On Tuesday, the Nobles County Board of Commissioners voted 3-2 against a zoning change that would have allowed data centers in agricultural preservation districts, effectively cutting off a proposed $4 billion data center campus at the knees. The board sided with its planning commission and left the current ordinance unchanged, meaning the project cannot move forward at the targeted site unless county rules are rewritten. The boardroom was packed, and residents erupted in cheers as months of tension over farmland, water, and energy use came to a head.

According to the Minnesota Star Tribune, commissioners said they had been hearing intense pushback from constituents, a sentiment that was hard to miss in the standing-room crowd that applauded when the vote was tallied. The Star Tribune reported that Geronimo Power had already purchased roughly 640 acres near Brewster and Reading and pitched a massive, phased plan that bundled three wind projects with the data center complex. The company said construction could start as early as 2027, although it acknowledged that permitting and transmission work would control the actual timeline.

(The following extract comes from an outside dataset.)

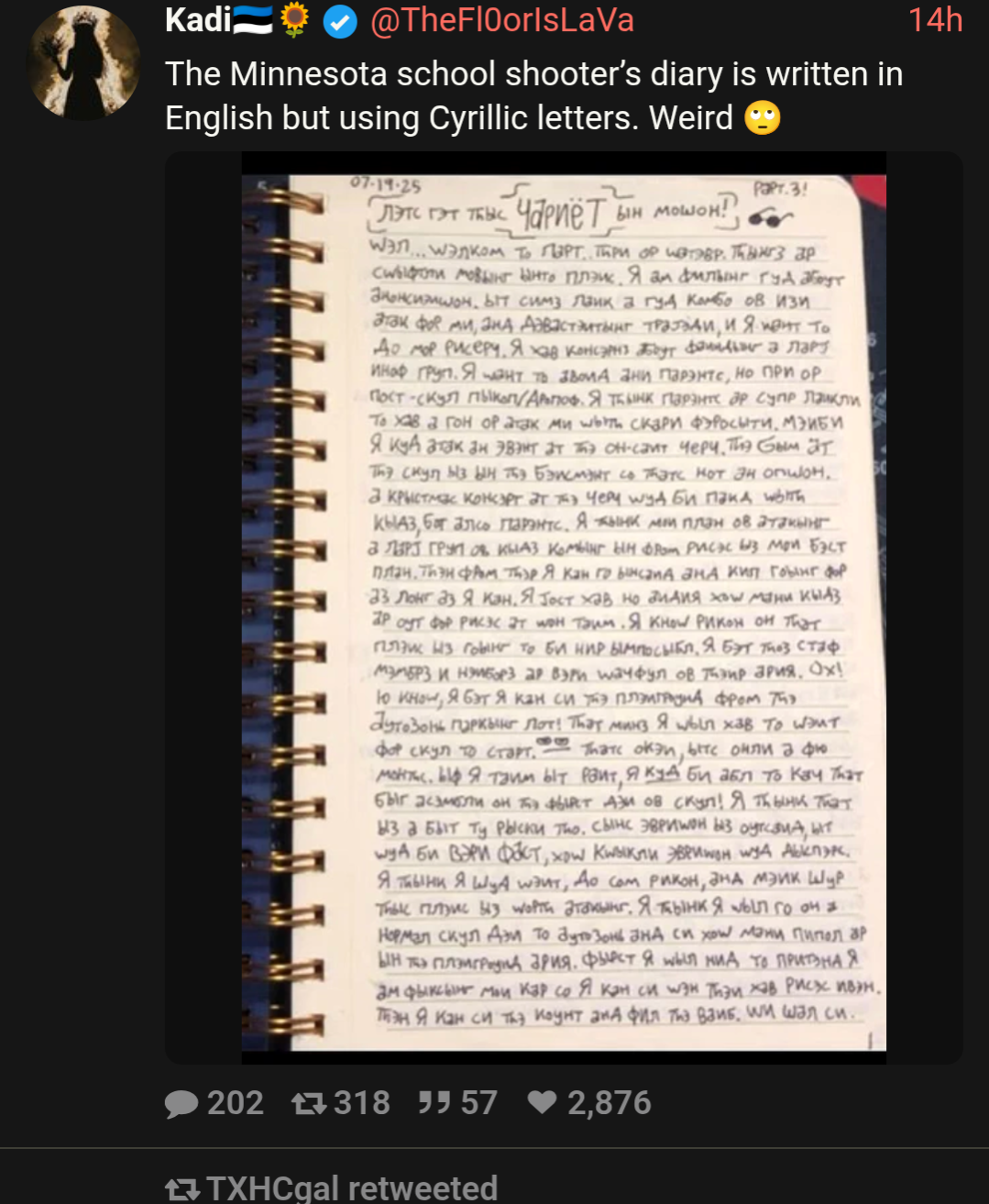Click the 202 replies count
Image resolution: width=989 pixels, height=1204 pixels.
click(236, 1103)
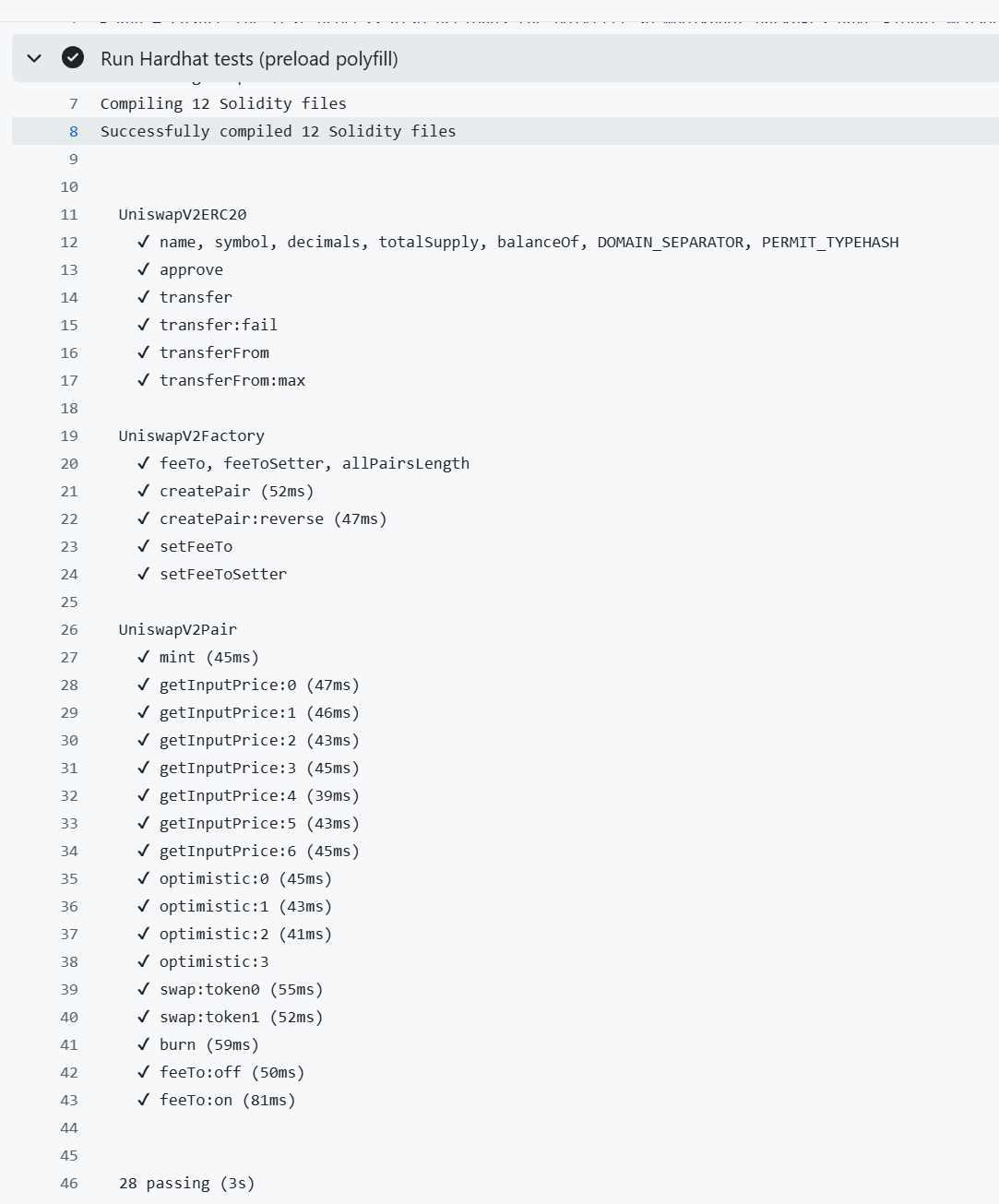Click the 'getInputPrice:4 (39ms)' log text

[259, 795]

Local Meeting And The AUAR Process

The Worthington Globe described the meeting as shoulder-to-shoulder, with residents lining the walls as county leaders weighed the zoning request. County Attorney Braden Hoefert told commissioners the land is currently zoned as agricultural preservation, a designation that does not allow data centers. The Globe reported that the county had already drafted an Alternative Urban Areawide Review (AUAR) and a related scoping document, which could be submitted to the Minnesota Environmental Quality Board and opened for a 30-day public comment period if the county chooses to publish them. That environmental review path technically remains available even though the zoning change has been denied.

Geronimo's Numbers

In its own economic impact study, Geronimo Power projected thousands of construction jobs during the build-out, including about 1,400 jobs in 2027 and a peak of nearly 1,870 in 2028. The report estimated roughly 86 permanent, high-wage jobs once the campus was fully operating and forecast a substantial jump in local property tax revenue. Total annual tax impacts were pegged at around $12.8 million to $14.6 million after accounting for indirect effects, with the county’s direct share estimated at roughly $7 million per year. Geronimo has said the data center would be paired with wind, solar, and battery projects intended to supply much of the facility’s power, a key part of its pitch that the project would fit into a clean energy future.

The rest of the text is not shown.